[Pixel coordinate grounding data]
★ ★ ★ ★ ★
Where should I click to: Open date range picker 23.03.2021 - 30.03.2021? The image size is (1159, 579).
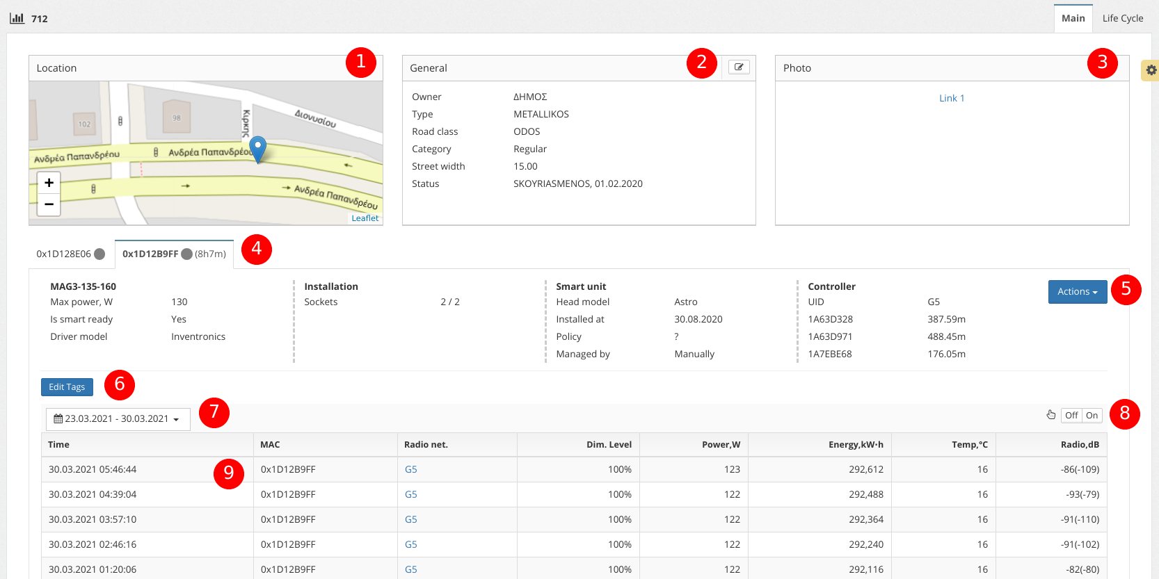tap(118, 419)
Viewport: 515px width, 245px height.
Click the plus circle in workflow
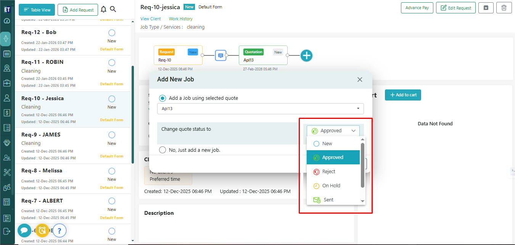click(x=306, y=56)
★ ★ ★ ★ ★
What the task requires:
The result should be a precise copy of all the entries, free of pictures.

Answer:
Where should I click to: Open date range picker 23.03.2021 - 30.03.2021? The image size is (1159, 579).
tap(118, 419)
Viewport: 515px width, 245px height.
Click the plus circle in workflow
click(x=306, y=56)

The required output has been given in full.